## STORED DATA
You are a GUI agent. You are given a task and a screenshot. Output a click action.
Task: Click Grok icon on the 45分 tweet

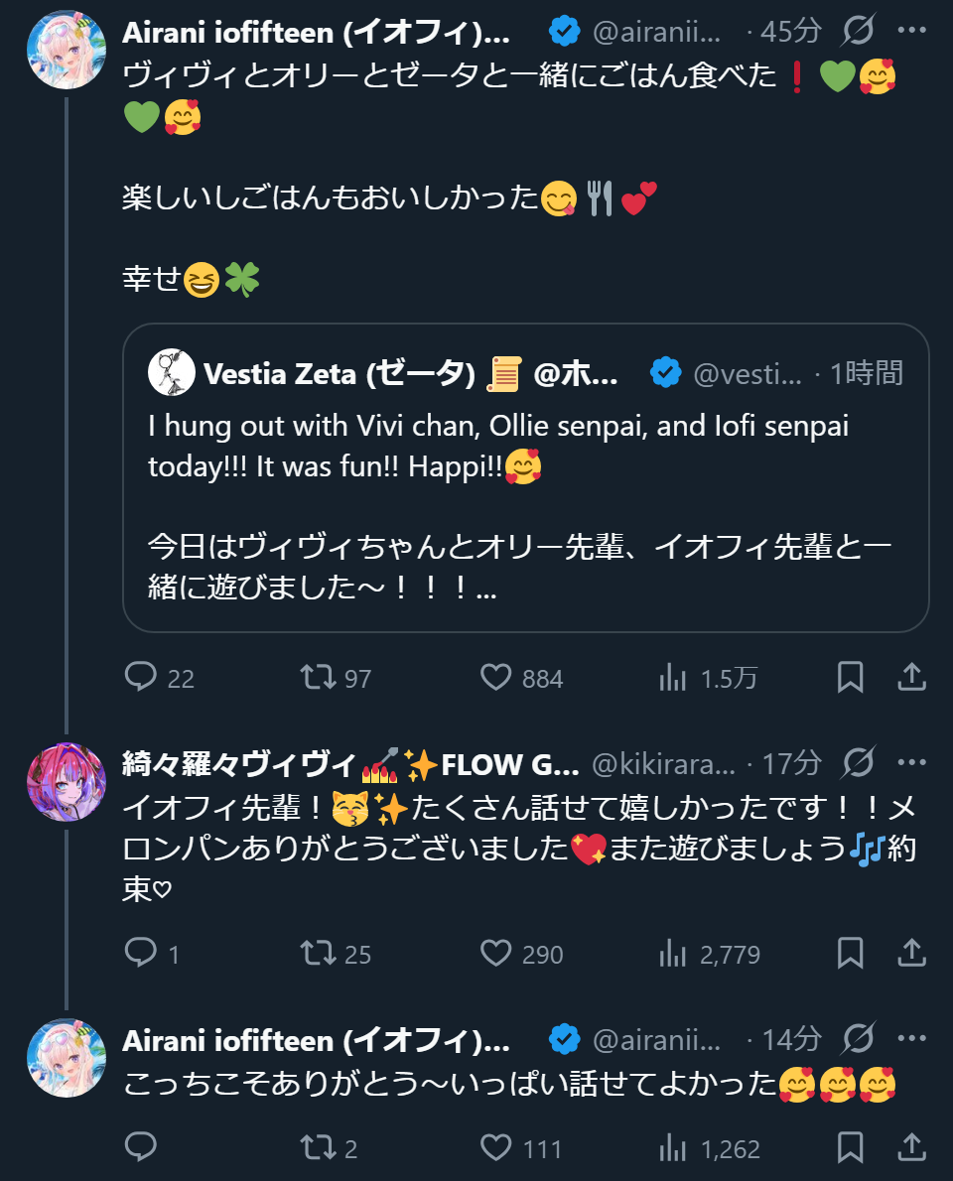coord(858,32)
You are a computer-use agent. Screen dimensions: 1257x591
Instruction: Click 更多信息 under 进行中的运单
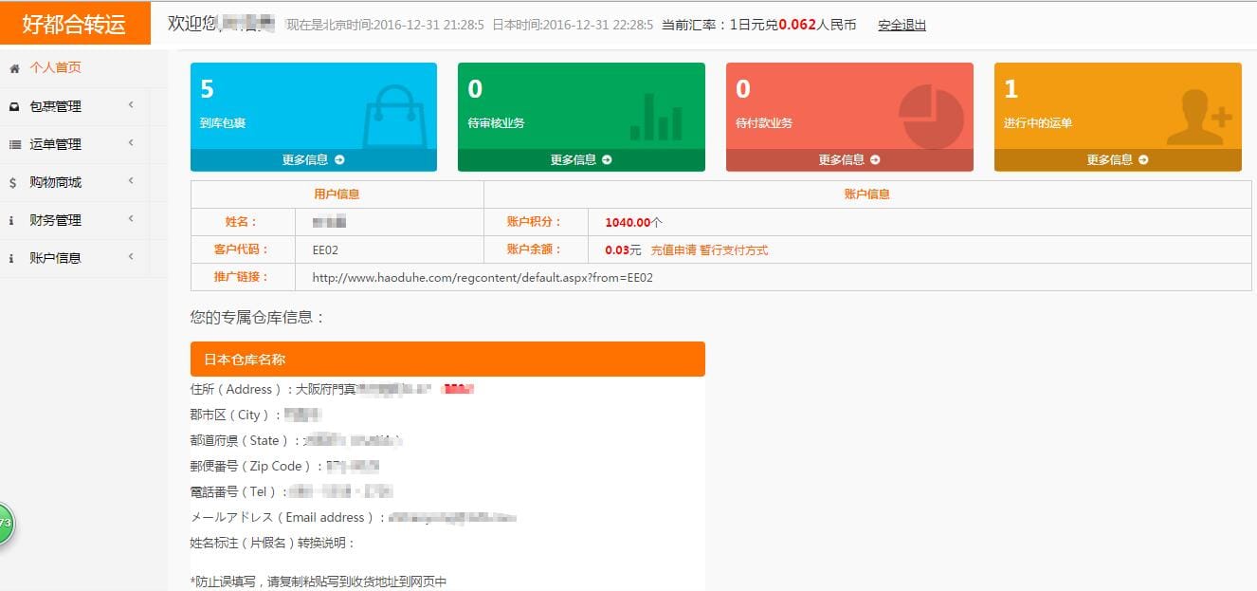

## WHAT IS BEING ASKED
Give back the data verbatim. The pictures are not part of the copy.

## TASK RESPONSE
You are a GUI agent. You are given a task and a screenshot. Output a click action.
Task: Click Grok icon on the 45分 tweet

coord(858,32)
You are a computer-use agent. Screen dimensions: 1257x591
Instruction: Click 更多信息 under 进行中的运单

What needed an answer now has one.